Editorial: Casual Fridays

A smashing time

On Sunday, vandals in Reno, Nevada, hit Angelique Ybarra’s car — with a watermelon. The watermelon smashed through her back windshield and cost her nearly $1,000 in out-of-pocket repairs.  The “waterfelons” also hit Ybarra’s car in July, again with minor damage. The juicy case has remained unsolved for several months, but police members from Reno 911 think they are have found new seeds of evidence.

Caught red-handed

A Pennsylvania man landed himself in the hospital and then a prison cell after a failed “cut and run.” David Lee brought a knife to his Walmart heist when he removed a Straight Talk Wireless phone from a shelf — but the burglary wasn’t so cut-and-dry. When Lee later attempted to remove the phone from its packaging, he ended up stabbing himself in the arm. Store employees noticed the bloody trail before Lee ran off to a local hospital. Local staff took a stab at taking care of the wound, but it was so severe that Lee had to be flown to a Pittsburgh hospital. His efforts weren’t entirely fruitless, as he finally got his one phone call and some time on his prison plan.

**Exercise data:**
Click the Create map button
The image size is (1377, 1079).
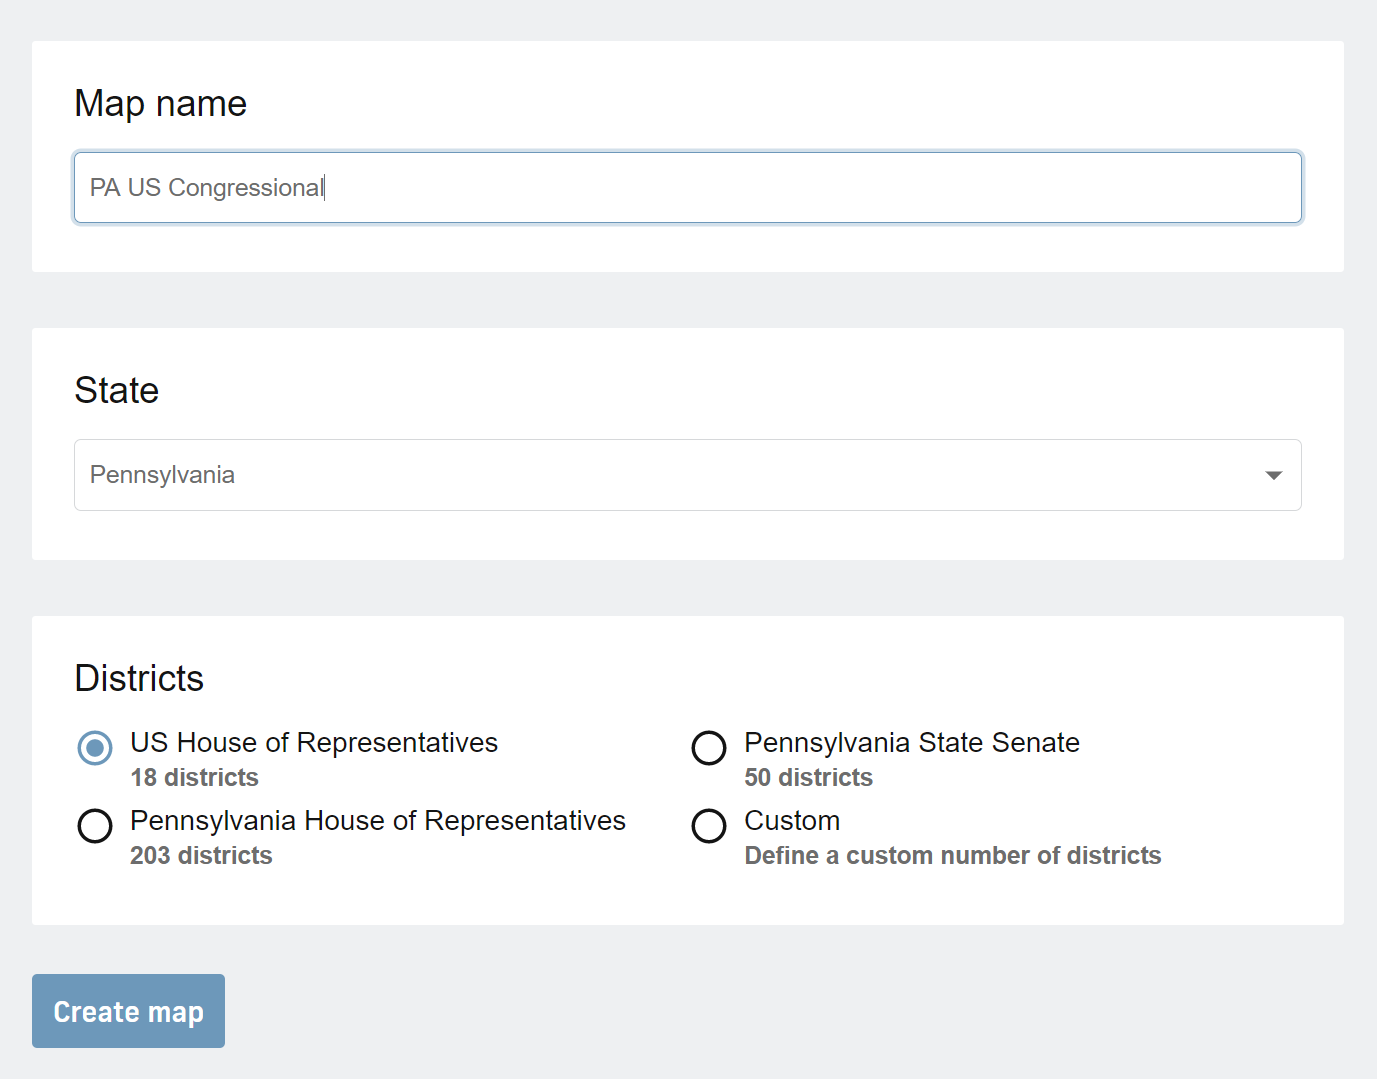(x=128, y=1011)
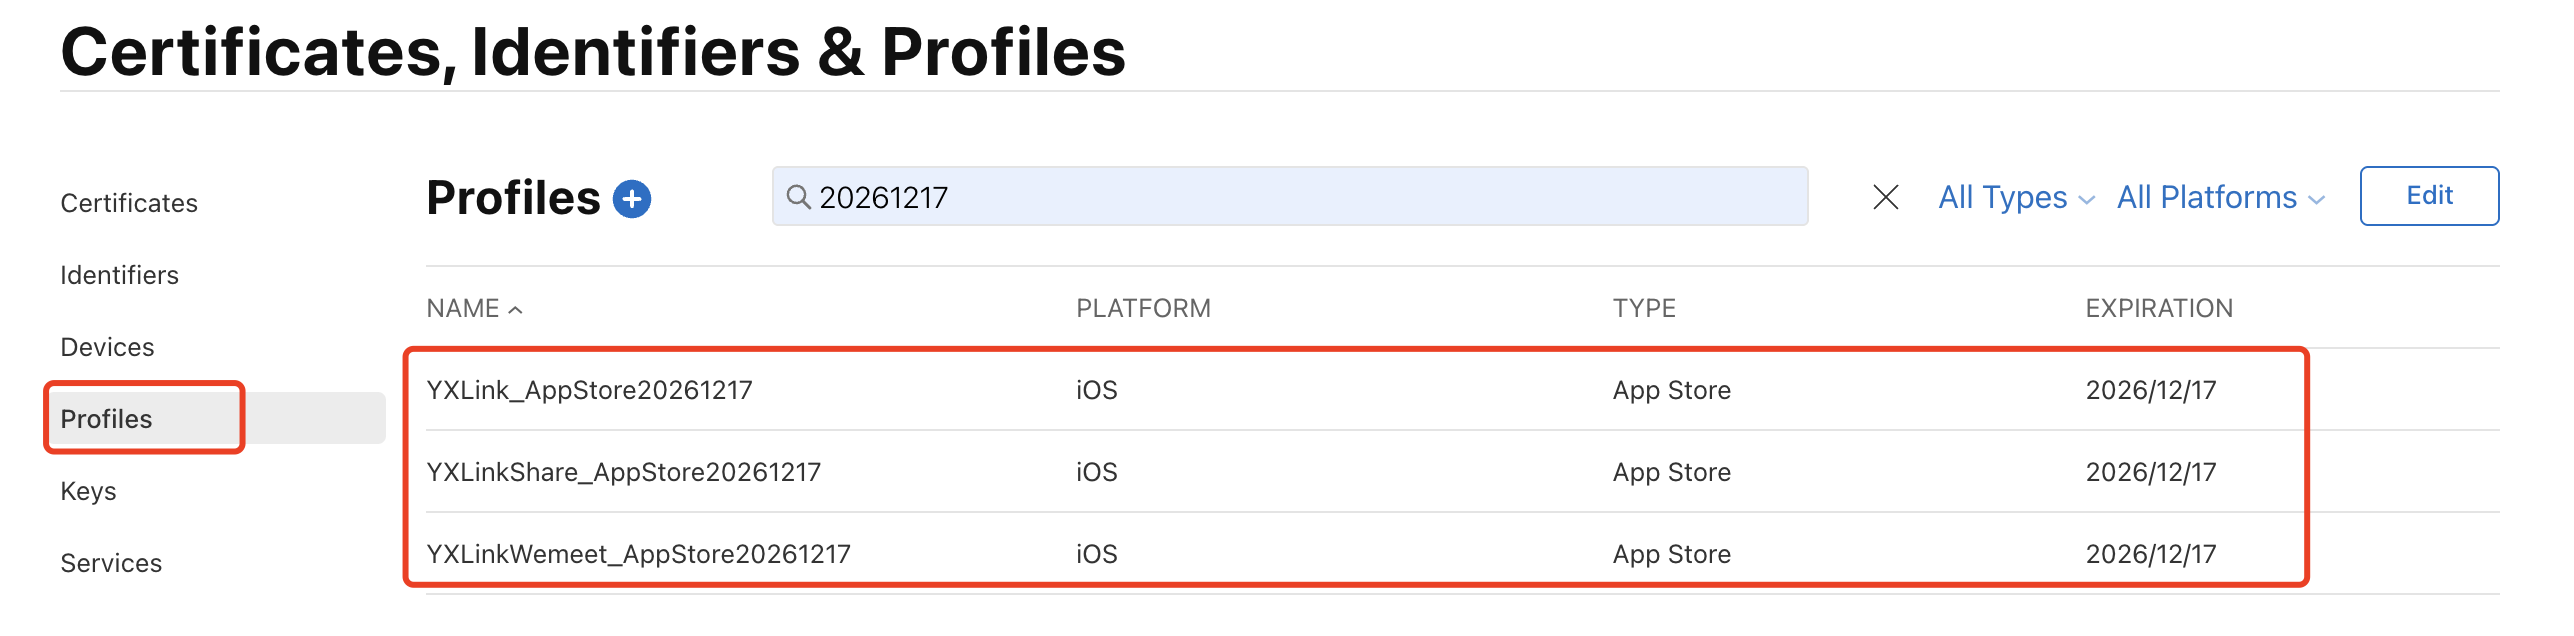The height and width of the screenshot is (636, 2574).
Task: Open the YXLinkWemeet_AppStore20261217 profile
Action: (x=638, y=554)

**Problem set:**
1. List every U.S. city and state named in the Casual Fridays editorial.
2. Write the next part of the Casual Fridays editorial, continuing from the end of its last item.

**Your written answers:**
1. Reno, Nevada, Pennsylvania, Pittsburgh

2.
This week in Florida

Brooksville, Florida, resident Nickole Dykema was struck by the long arm of the law but not before she tried to strike police officers with a machete. Police were called to the Florida home after Dykema’s neighbor complained that Dykema, who apparently has no chill, had slashed her window screen and air conditioner. Once police forced themselves into Dykema’s home, they found more than 3,500 machetes, swords and knives hung up on her walls and arranged around a satanic shrine. After discovering that she was on probation for shoplifting knives from a dollar tree store last year, deputies cut her off from owning weapons and took her into custody. At least in the criminal system, Dykema has a friend in the cell phone bandit.

Carving the waves

On Sept. 5, Todd Sandstrum spilled some pumpkin guts to raise awareness for agriculture. In an act oddly reminiscent of a fall Starbucks commericial, Sandstrum paddled an award-winning 817-pound pumpkin down the Taunton River in Massachusetts in an attempt to set a Guinness World Record. The stunt actually turned out to be the latest Starbucks commercial — pumpkin spice season is officially here. Todd and his pumpkin are also starring in the new fall classic, “Jack and the giant pumpkin.”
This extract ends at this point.